Trecho para leitura:
^^^^^^^^
Diversidade Racial: o abismo entre pessoas negras e cargos de liderança nas organizações

Por Luana Daltro, para Tendências - Especial Diversidade

2024. Falamos tanto sobre ser inadmissível em pleno século XXl ainda ocorrerem tantos casos de racismo na sociedade brasileira, que não paramos pra pensar que muitos direitos foram conquistados, após frequentes reivindicações do movimento negro. Evitamos, enquanto sociedade, falar sobre o regime escravocrata e suas consequências, na falsa crença de acreditar que o silêncio não comunica. 

Mas saibam que o processo da abolição ainda pulsa em corpos negros, pois, como diria Jorge Aragão, "somos herança da memória". Pessoas negras e indígenas continuam sendo vistas como forasteiras de suas próprias terras. Então, como podemos pensar em avanços concretos?

Estamos longe de uma sociedade pautada pela equidade. A construção do imaginário social que coloca pessoas negras em lugares de subserviência ou subempregos ainda é onipresente. Constantemente, reforçamos os lugares e os não lugares em que pessoas negras devem estar, e assim criamos um abismo entre poder e grupos sub-representados na sociedade.

São fatores sociais como esses que podem explicar o porquê ainda é tão difícil vermos a pauta da diversidade racial ser considerada como vital nas organizações. Naturalizamos como padrão,perfis como a "tia do café", "a tia da limpeza", ou aquela pessoa estagiária que faz tudo - esses são os lugares já condicionados para pessoas negras. Mas, e em cargos de liderança?

As imagens de controle (Patricia Hills Collins) nos demonstram como corpos negros são destinados a determinadas caixas. Ou seja, perfis que são construídos e reproduzidos ano após ano com base em construções sociais e que reforçam quais são os "papéis" esperados por pessoas negras: os escravizados, os traficantes, as barraqueiras, as empregadas domésticas, as amantes e tantos outros. Todos são perfis que colocam sempre pessoas negras associadas ao negativo ou à subserviência, afinal, não há outro local que essas pessoas possam ocupar.
^^^^^^^^
Dados registrados:
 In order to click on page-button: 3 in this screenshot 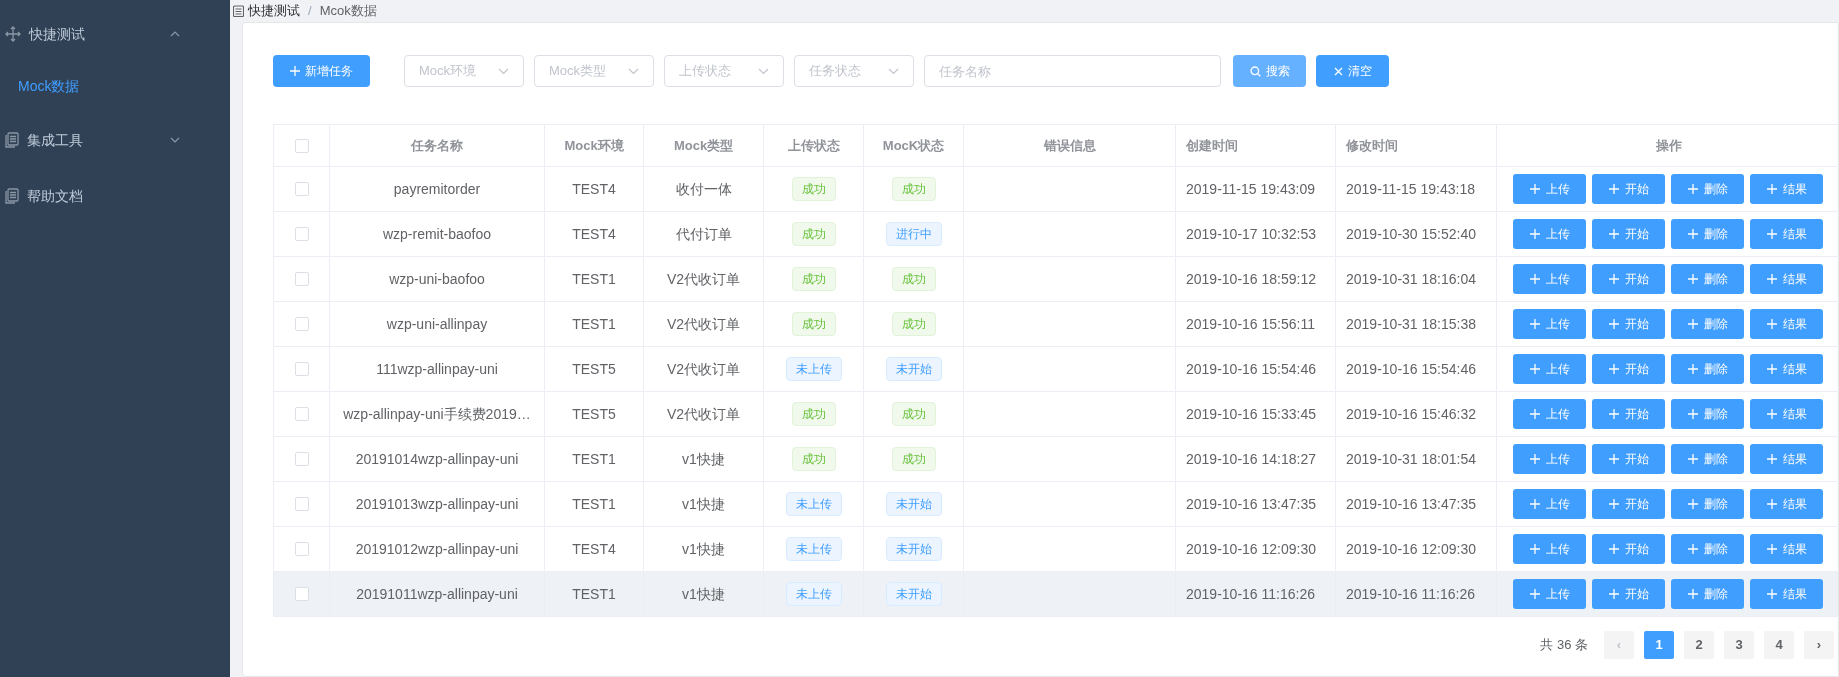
^^^^^^^^
Instrução da tarefa A:
De acordo com o texto sobre diversidade racial, por que ainda é difícil ver a pauta da diversidade racial ser tratada como vital nas organizações? Explique em uma a três frases.
Instrução da tarefa B:
Retome a escrita do texto sobre diversidade racial e liderança, continuando logo após a última frase apresentada.
As linhas registradas têm origem em outra fonte, distinta do trecho.

Espaço de resposta A:
Isso ocorre por fatores sociais como a construção do imaginário social, ainda onipresente, que coloca pessoas negras em lugares de subserviência ou subempregos. Ao reforçar constantemente os lugares e os não lugares em que pessoas negras devem estar, cria-se um abismo entre poder e grupos sub-representados na sociedade.

Espaço de resposta B:
Segundo matéria do O Globo deste ano, apenas 4,7% das pessoas que se autodeclaram como negras estão ocupando cargos de lideranças, um reflexo da falta de inclusão e desenvolvimento social para equidade de pessoas negras na sociedade. São diversos fatores que ocasionam o abismo entre este grupo e cargos de poder, tais como a falsa abolição e suas consequências, a ausência de políticas públicas que fomentem o incentivo à educação desde a base até a vida adulta, assim como a falta de incentivo à profissionalização.

Não podemos deixar de mencionar o agravamento dessa falta de perspectiva quando pensamos em interseccionalidade - pessoas negras de classe baixa, mulheres negras, pessoas negras LGBTQIAP+ e/ou que tenham algum tipo de deficiência física. Marcadores sociais somados ao fato de você ser uma pessoa negra no Brasil te desqualificam e te colocam com ainda mais disparidade frente a outros grupos na sociedade. Quando colocamos todas as cartas na mesa, torna-se difícil acreditar que ainda existem pessoas que acreditam em meritocracia, tendo em vista que, na caminhada do privilégio, pessoas negras já partem 3, 4, 5 ou mais passos atrás.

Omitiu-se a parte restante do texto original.